Dog Friendly Gardening

Get a dog and say goodbye to the garden. Yellow spots on the lawn…trampled flower beds. This is what many homeowners conclude. The good news is that it doesn’t have to be this way! In this article we will talk about how plants and pets can co-exist happily and safely.

The first step towards achieving harmony is to think like a dog. What is your dogs personality? Observe your pets behavior and work with it. Dogs don’t see a small shrub, they see a very appealing stick. Dogs can’t appreciate the delicate nature of your flowers. Bigger shrubs and fairly hardy plants are more likely to withstand some doggie attention. Dogs are also more likely to stay out of densely planted areas.

Does your dog like to patrol the perimeter of the yard.? Many dogs perceive this as their job. If so, leave room between the shrubs or flower beds and the fence. 2-3 feet of clearance is likely enough. If scruffy is also a little escape artist, you will need to prevent tunneling under the fence by installing and underground barrier such as chicken wire. Decorative fences and raised beds will keep plants out of harms way. If there is a certain spot that your dogs tends to dig or lie in then don’t place your flower bed in that area.

Your dog will also need a place to relieve himself, but it doesn’t have to be your flowerbeds. Set aside a corner of your yard as the toilet area. You will have to invest some time in training Scruffy to use the designated area. Consult a training manual for instructions.

There are lots of products available which claim to change the dog’s urine so it doesn’t damage lawns. Don’t believe the claims. Many of these products pose health risks for your pooch. The only reliable method for decreasing the nitrogen in the urine is to feed a highly digestible food. The dog digests more of the protein, resulting in lower nitrogen in the urine.

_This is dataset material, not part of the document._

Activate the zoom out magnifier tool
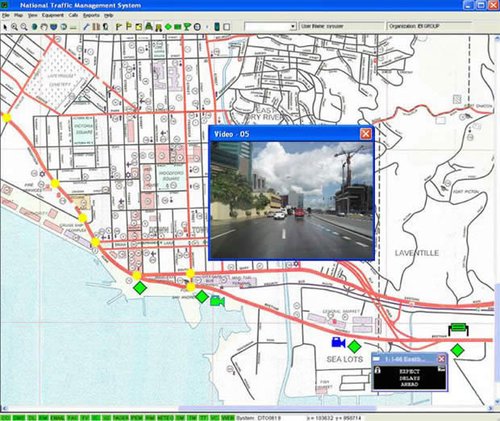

These are not the bargain brands of foods. Wetting dry food with water may also slightly decrease the urine nitrogen. Watering the spot on the lawn up to eight hours after urination has also been shown to be effective.

Does your dog like to dig? Some dogs dig to escape the heat or cold. Other dogs dig out of boredom or nervous energy. Dogs enjoy lying in the sun, but remember dogs can overheat very easily, so it is important to provide a cool shady area as well. In the colder months it is important that they have shelter to keep them warm. Be sure to provide plenty of toys for entertainment . Exercise regularly with the dog to eliminate nervous energy.

If your dog is a digger , provide a spot where digging is permitted. To eliminate inappropriate digging place a lawn sprinkler in the place where your dog typically digs. When the dogs begins to dig in that area quickly turn on the sprinkler. It may take a few tries but soon he will associate digging with being sprayed.

It is important to think about the safety of your pets when selecting plants. Avoid thorny or spiney plants which can cause serious eye injuries. Many plants are toxic to dogs and should be avoided in easily accessible areas. Bulb plants such as tulips and lilies can be toxic to dogs and if your dog sees you plant them he may be curious and dig them up. Click here for a list of toxic plants. Never use cocoa shell mulch.

Minimize the use of pesticides and chemical fertilizers. Not only is this safer for your pet it is better for the environment. Use caution even with organic fertilizers as many contain ingredients like bone, fish or blood meal which are very enticing to dogs. Digs these deep into the soil. For safe fertilizers use compost in the flowerbeds and mulch your grass clippings back into the lawn. If making your own compost don’t include meat products or leftovers as these are very appealing to dogs and can make them very ill.